C’est au Canada que Thuong se reconstruit une vie. C’est à l’université de Montréal qu’elle obtient un poste de professeure de littérature. Paris, Montréal, elle vit en français.

C’est à la fin de sa carrière, en 1992, que Thuong se décide à changer la donne en suivant un cours de « creative litterature » en anglais à l’université de Victoria. Dans quelle université française verrait-on une prof être aussi étudiante ? Je ne vois pas. Mais c’est bien dans l’esprit du Canada, un pays où l’on se forme tout au long de la vie, où l’on peut changer de voie sans éveiller de suspicion.

Elle se souvient très bien de son premier cours en anglais. Il fallait écrire un texte à partir du mot « peanut », cacahouète. « J’ai copié toutes les recettes vietnamiennes à base de cacahouètes dont je me souvenais », confie Thuong. Elle s’est sentie toute bête quand elle a entendu les autres étudiants lire leur travail. « Des choses très intellectuelles. Je n’ai pas osé lire ce que j’avais écrit. » Il n’empêche. Elle a obtenu l’une des deux bourses de la province pour étudier au Banff Centre, une institution publique qui accueille des résidences d’écrivains. C’est là qu’elle démarre la rédaction de son recueil de poésie Two shores/ Deux rives, un livre écrit en anglais, puis recréé en français. Thuong y raconte sa vie au Vietnam, entre les Japonais, les Chinois, le Vietminh, les Français et les Américains ; sa vie parisienne ; sa nouvelle vie au Canada. Un livre étudié aujourd’hui dans différentes universités nord-américaines, en Colombie-Britannique, en Ontario, à Berkeley, ou encore en Caroline du Nord. Sous une étiquette différente à chaque fois, littérature anglaise, française, canadienne-asiatique…

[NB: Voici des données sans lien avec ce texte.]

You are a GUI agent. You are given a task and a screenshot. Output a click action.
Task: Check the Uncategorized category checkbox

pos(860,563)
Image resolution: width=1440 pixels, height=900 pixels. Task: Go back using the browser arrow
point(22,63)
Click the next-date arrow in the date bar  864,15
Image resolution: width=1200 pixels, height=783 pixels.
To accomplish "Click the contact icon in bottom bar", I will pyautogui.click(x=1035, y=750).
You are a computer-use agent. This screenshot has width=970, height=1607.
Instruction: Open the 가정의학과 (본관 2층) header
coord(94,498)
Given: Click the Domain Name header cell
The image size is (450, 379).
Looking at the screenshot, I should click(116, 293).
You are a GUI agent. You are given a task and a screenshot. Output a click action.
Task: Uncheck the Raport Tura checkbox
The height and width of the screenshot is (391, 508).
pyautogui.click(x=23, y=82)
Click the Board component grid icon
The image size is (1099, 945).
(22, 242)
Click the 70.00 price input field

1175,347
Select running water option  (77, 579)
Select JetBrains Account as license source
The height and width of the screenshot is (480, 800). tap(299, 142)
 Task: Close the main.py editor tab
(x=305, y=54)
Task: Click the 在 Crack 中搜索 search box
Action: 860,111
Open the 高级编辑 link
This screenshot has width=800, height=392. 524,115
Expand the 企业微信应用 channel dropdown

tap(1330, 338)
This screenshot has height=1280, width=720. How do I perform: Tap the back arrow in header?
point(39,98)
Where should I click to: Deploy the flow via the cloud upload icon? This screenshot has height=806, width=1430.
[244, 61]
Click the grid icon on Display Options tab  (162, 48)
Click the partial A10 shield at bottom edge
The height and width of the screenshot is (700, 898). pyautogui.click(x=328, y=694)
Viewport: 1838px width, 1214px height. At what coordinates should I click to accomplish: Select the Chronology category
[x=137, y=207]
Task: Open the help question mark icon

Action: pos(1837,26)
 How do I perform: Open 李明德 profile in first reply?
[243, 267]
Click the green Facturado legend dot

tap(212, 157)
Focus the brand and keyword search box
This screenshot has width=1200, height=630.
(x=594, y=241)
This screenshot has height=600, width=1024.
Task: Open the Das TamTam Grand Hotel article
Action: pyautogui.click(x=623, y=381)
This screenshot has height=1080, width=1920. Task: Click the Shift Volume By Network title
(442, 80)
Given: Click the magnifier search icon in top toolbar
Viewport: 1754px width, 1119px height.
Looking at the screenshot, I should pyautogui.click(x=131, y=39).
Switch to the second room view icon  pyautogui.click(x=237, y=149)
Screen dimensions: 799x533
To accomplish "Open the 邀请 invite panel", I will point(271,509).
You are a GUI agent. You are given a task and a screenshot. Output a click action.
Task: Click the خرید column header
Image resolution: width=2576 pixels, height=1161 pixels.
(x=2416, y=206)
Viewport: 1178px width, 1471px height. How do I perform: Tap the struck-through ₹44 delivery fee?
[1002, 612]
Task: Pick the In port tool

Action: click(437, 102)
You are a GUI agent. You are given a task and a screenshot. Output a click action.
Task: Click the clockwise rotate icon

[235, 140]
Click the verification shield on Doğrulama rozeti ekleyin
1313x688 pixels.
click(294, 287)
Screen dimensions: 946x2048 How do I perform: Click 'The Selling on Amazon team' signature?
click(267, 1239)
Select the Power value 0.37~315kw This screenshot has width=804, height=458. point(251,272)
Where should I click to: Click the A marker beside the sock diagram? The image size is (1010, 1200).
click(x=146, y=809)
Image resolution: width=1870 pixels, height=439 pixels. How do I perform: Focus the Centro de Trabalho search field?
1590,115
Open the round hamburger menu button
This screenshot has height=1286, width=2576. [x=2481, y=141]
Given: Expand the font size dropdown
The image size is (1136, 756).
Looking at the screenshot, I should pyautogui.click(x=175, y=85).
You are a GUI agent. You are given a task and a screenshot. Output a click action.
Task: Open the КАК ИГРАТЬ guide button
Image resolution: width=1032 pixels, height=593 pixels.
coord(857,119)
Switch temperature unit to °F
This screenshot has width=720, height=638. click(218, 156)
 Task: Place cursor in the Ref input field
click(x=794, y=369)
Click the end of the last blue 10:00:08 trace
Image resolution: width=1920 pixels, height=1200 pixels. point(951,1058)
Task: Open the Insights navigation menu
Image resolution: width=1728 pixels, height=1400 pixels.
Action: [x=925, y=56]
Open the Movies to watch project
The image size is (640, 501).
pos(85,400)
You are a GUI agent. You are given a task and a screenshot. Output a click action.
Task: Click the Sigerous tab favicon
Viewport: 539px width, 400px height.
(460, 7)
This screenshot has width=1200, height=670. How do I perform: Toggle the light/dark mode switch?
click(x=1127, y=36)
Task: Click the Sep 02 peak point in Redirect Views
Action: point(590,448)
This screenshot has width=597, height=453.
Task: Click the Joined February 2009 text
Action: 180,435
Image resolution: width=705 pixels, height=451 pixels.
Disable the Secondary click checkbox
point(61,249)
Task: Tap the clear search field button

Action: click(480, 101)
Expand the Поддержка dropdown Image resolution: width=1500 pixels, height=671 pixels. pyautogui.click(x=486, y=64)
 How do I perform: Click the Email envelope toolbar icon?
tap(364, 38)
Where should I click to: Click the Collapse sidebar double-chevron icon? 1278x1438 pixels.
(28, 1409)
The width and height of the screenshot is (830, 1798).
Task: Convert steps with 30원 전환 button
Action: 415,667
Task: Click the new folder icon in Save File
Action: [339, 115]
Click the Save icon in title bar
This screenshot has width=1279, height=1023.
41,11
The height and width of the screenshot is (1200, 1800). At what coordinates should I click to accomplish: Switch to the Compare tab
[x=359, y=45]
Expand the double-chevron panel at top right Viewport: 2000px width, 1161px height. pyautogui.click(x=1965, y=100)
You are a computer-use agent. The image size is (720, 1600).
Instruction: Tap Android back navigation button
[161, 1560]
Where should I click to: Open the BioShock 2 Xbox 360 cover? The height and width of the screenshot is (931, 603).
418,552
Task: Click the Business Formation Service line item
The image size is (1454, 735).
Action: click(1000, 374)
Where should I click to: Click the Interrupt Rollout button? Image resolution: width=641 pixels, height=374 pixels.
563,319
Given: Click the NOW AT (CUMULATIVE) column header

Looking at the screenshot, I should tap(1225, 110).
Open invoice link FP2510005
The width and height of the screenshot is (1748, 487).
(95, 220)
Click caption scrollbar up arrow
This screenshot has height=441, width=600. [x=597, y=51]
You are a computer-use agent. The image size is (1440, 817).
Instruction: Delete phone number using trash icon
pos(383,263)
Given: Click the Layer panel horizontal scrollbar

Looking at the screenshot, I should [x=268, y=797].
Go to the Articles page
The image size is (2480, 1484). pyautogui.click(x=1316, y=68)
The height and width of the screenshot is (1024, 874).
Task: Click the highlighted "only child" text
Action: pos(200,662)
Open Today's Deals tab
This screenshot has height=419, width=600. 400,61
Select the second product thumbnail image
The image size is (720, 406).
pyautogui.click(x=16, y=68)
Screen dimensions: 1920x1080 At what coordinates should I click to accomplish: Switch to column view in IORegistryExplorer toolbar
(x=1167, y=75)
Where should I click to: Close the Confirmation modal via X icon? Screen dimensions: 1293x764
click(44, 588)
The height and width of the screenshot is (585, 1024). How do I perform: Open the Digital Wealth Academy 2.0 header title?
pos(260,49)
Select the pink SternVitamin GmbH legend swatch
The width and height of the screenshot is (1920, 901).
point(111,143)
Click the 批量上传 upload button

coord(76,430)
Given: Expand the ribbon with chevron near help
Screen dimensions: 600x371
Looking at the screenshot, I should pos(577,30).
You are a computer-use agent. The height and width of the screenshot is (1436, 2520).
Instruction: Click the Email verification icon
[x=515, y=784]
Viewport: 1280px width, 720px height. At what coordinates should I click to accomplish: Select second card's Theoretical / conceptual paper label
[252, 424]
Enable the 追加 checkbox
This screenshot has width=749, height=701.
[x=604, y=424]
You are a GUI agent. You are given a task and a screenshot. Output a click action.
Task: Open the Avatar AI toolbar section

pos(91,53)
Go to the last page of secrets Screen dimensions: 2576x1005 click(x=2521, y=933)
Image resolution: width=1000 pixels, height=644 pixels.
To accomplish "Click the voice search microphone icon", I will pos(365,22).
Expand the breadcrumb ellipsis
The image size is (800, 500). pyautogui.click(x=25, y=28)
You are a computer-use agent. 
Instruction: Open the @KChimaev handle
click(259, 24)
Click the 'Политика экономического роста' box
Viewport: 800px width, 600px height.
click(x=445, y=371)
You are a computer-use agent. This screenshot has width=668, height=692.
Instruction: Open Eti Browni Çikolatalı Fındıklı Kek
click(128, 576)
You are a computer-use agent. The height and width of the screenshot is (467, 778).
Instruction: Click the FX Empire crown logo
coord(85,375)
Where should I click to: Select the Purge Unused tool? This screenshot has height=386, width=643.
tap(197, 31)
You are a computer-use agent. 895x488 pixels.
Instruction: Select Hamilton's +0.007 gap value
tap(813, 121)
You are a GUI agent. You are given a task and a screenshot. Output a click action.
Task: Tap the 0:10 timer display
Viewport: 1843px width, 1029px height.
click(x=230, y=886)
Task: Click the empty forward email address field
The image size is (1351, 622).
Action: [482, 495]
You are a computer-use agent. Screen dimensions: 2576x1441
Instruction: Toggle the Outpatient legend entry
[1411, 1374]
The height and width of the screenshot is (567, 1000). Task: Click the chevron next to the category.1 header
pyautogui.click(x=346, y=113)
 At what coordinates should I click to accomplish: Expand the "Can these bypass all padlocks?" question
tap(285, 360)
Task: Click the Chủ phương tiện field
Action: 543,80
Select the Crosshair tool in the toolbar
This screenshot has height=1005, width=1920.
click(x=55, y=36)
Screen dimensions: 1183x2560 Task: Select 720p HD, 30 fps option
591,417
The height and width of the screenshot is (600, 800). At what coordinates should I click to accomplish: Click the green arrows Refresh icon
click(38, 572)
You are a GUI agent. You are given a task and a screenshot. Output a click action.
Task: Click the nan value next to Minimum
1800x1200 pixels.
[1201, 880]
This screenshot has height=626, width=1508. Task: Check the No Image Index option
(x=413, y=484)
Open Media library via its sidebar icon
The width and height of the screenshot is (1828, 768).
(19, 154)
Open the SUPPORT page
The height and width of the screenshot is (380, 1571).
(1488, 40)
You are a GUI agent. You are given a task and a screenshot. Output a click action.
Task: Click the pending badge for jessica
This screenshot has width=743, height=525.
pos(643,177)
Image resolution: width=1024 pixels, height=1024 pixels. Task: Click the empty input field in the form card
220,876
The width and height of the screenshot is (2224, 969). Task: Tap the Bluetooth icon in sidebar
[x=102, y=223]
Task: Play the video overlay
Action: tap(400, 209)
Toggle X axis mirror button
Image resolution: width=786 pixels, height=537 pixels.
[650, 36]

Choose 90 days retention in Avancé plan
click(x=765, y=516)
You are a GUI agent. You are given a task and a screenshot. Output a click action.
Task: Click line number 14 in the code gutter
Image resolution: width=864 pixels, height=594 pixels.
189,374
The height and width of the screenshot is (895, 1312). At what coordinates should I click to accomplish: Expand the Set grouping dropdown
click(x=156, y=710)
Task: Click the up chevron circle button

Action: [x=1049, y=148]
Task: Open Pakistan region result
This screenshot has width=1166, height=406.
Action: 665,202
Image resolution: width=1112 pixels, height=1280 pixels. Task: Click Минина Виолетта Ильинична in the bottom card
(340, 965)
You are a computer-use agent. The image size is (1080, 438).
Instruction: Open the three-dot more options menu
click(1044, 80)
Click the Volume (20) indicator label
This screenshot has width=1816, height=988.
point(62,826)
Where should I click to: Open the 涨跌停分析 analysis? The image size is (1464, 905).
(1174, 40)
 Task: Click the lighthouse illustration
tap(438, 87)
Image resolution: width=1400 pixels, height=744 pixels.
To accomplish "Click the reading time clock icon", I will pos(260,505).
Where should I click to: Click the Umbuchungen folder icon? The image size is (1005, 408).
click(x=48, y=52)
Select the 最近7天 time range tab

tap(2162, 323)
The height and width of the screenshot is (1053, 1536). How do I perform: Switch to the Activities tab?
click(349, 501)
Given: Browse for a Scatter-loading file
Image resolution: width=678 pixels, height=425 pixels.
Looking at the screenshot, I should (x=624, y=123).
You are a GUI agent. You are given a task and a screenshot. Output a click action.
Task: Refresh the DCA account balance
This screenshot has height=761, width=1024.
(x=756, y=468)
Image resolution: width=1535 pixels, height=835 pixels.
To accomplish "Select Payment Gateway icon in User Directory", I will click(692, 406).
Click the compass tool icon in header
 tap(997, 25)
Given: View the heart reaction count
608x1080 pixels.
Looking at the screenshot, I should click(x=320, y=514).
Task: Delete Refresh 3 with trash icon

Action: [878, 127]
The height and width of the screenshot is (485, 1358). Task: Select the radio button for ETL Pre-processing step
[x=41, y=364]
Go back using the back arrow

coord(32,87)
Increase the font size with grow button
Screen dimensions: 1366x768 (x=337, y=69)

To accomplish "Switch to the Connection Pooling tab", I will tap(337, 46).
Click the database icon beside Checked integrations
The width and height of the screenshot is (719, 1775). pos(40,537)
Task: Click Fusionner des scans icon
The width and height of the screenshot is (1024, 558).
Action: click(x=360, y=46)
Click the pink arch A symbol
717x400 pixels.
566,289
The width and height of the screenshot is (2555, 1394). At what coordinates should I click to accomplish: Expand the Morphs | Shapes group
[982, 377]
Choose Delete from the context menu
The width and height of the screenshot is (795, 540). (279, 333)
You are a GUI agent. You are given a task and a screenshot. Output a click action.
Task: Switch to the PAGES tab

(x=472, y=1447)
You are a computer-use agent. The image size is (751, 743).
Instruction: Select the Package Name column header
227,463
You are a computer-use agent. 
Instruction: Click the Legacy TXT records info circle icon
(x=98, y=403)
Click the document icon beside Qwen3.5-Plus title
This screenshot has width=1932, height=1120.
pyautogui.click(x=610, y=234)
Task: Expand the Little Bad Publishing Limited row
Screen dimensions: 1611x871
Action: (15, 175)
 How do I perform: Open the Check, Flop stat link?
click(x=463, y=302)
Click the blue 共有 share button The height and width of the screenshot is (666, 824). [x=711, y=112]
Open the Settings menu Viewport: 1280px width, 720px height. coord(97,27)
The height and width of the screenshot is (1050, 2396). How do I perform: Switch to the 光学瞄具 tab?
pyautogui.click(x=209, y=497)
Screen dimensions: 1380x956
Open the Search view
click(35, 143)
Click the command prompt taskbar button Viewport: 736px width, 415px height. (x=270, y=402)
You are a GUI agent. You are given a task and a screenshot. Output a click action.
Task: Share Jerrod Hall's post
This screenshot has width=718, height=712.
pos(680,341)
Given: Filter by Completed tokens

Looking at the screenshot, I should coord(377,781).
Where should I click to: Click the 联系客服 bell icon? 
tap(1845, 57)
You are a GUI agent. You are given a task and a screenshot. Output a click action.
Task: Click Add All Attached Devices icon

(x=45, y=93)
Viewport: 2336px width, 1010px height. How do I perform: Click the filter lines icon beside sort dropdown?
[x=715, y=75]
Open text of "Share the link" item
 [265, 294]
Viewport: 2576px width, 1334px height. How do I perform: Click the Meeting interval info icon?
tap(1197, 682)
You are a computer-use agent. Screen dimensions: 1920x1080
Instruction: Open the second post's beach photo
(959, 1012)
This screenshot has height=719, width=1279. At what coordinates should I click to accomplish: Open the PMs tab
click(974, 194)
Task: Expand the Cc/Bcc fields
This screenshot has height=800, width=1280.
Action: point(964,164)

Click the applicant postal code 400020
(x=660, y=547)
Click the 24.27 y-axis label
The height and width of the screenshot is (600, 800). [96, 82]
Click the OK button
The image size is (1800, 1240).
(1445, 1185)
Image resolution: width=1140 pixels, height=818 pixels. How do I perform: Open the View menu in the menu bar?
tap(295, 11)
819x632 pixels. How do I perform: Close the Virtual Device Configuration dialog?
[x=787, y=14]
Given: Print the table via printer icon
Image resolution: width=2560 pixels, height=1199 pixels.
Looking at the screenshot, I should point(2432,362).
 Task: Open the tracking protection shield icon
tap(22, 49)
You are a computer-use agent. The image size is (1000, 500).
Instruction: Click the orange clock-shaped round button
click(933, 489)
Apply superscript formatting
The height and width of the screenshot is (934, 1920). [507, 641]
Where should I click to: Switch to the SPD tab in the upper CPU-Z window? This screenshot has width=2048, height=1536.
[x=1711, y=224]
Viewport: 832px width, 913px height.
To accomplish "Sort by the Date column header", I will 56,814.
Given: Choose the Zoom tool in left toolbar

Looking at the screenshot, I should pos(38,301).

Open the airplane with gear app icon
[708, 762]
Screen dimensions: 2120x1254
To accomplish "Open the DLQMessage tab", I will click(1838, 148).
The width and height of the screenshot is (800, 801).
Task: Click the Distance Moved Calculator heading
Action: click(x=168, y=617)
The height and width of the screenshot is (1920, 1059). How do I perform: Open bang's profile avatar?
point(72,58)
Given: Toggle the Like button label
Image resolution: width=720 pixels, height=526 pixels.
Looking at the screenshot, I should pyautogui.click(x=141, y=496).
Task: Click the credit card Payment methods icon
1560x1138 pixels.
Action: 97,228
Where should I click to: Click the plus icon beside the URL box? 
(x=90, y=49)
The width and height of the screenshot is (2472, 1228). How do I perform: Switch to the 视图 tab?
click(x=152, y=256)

Le prochain livre, sur la mémoire de sa famille au Vietnam, n’est pas encore publié. Mais il est déjà écrit et a déjà un titre : Evergreen country. C’est en anglais. Une langue qui lui reste malgré tout encore étrangère, qu’elle maîtrise encore de façon imparfaite. A tel point qu’elle a pris un cours pour les immigrants dans son quartier au sud de Vancouver il y a quelques années. Un cours élémentaire pour apprendre des choses élémentaires, maîtriser la grammaire anglaise notamment. Tout roulait jusqu’au jour où le prof s’est aperçu qu’elle avait écrit un livre. « Vous n’avez pas besoin d’un cours, vous avez écrit un livre ! ». Le type n’a rien compris : écrire, c’est se poser, revenir en arrière, réfléchir, c’est la possibilité de réécrire, de corriger, de se faire corriger. Ce n’est pas parler une langue. Thuong reste donc avec son anglais imparfait, cherchant à l’améliorer de façon détournée, en participant notamment au Toastmaster.